**Directions**
What you return must match the listing below word for word.

**Records shown**

↓↓↓

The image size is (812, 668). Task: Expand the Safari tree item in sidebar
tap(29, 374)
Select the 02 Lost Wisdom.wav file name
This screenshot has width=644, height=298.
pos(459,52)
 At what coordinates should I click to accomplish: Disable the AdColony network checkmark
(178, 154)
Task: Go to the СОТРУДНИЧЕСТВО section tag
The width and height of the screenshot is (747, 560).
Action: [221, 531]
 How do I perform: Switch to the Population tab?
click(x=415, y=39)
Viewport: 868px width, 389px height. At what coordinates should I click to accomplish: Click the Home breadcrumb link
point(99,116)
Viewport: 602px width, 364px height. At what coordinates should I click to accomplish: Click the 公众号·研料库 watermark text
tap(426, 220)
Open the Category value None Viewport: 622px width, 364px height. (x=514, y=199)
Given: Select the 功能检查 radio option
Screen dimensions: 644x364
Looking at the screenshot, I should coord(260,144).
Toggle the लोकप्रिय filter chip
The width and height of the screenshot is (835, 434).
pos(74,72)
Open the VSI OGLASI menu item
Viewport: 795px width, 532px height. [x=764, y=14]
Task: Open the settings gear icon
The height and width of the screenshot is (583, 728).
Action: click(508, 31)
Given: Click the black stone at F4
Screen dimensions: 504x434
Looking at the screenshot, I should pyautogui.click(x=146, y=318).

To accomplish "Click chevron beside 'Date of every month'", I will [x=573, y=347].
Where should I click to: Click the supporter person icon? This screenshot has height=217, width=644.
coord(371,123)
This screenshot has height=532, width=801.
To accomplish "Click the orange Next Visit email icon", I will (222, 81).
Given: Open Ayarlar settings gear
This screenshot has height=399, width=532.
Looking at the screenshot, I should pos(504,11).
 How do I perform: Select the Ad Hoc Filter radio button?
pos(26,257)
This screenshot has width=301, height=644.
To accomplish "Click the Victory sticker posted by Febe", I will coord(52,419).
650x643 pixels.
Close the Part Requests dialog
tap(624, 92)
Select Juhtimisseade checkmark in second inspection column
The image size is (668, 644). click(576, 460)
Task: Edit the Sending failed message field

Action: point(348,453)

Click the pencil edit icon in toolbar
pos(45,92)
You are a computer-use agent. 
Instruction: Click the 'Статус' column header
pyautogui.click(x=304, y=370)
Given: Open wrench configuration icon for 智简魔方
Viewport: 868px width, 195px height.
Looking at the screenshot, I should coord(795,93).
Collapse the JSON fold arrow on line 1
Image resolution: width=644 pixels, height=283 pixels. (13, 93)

↑↑↑

**Finished task**
The image size is (812, 668). Task: Expand the Safari tree item in sidebar
tap(29, 374)
Select the 02 Lost Wisdom.wav file name
This screenshot has width=644, height=298.
pos(459,52)
 At what coordinates should I click to accomplish: Disable the AdColony network checkmark
(178, 154)
Task: Go to the СОТРУДНИЧЕСТВО section tag
The width and height of the screenshot is (747, 560).
Action: [221, 531]
 How do I perform: Switch to the Population tab?
click(x=415, y=39)
Viewport: 868px width, 389px height. At what coordinates should I click to accomplish: Click the Home breadcrumb link
point(99,116)
Viewport: 602px width, 364px height. At what coordinates should I click to accomplish: Click the 公众号·研料库 watermark text
tap(426, 220)
Open the Category value None Viewport: 622px width, 364px height. (x=514, y=199)
Given: Select the 功能检查 radio option
Screen dimensions: 644x364
Looking at the screenshot, I should coord(260,144).
Toggle the लोकप्रिय filter chip
The width and height of the screenshot is (835, 434).
pos(74,72)
Open the VSI OGLASI menu item
Viewport: 795px width, 532px height. [x=764, y=14]
Task: Open the settings gear icon
The height and width of the screenshot is (583, 728).
Action: click(508, 31)
Given: Click the black stone at F4
Screen dimensions: 504x434
Looking at the screenshot, I should pyautogui.click(x=146, y=318).

To accomplish "Click chevron beside 'Date of every month'", I will [x=573, y=347].
Where should I click to: Click the supporter person icon? This screenshot has height=217, width=644.
coord(371,123)
This screenshot has height=532, width=801.
To accomplish "Click the orange Next Visit email icon", I will (222, 81).
Given: Open Ayarlar settings gear
This screenshot has height=399, width=532.
Looking at the screenshot, I should pos(504,11).
 How do I perform: Select the Ad Hoc Filter radio button?
pos(26,257)
This screenshot has width=301, height=644.
To accomplish "Click the Victory sticker posted by Febe", I will coord(52,419).
650x643 pixels.
Close the Part Requests dialog
tap(624, 92)
Select Juhtimisseade checkmark in second inspection column
The image size is (668, 644). click(576, 460)
Task: Edit the Sending failed message field

Action: point(348,453)

Click the pencil edit icon in toolbar
pos(45,92)
You are a computer-use agent. 
Instruction: Click the 'Статус' column header
pyautogui.click(x=304, y=370)
Given: Open wrench configuration icon for 智简魔方
Viewport: 868px width, 195px height.
Looking at the screenshot, I should coord(795,93).
Collapse the JSON fold arrow on line 1
Image resolution: width=644 pixels, height=283 pixels. (13, 93)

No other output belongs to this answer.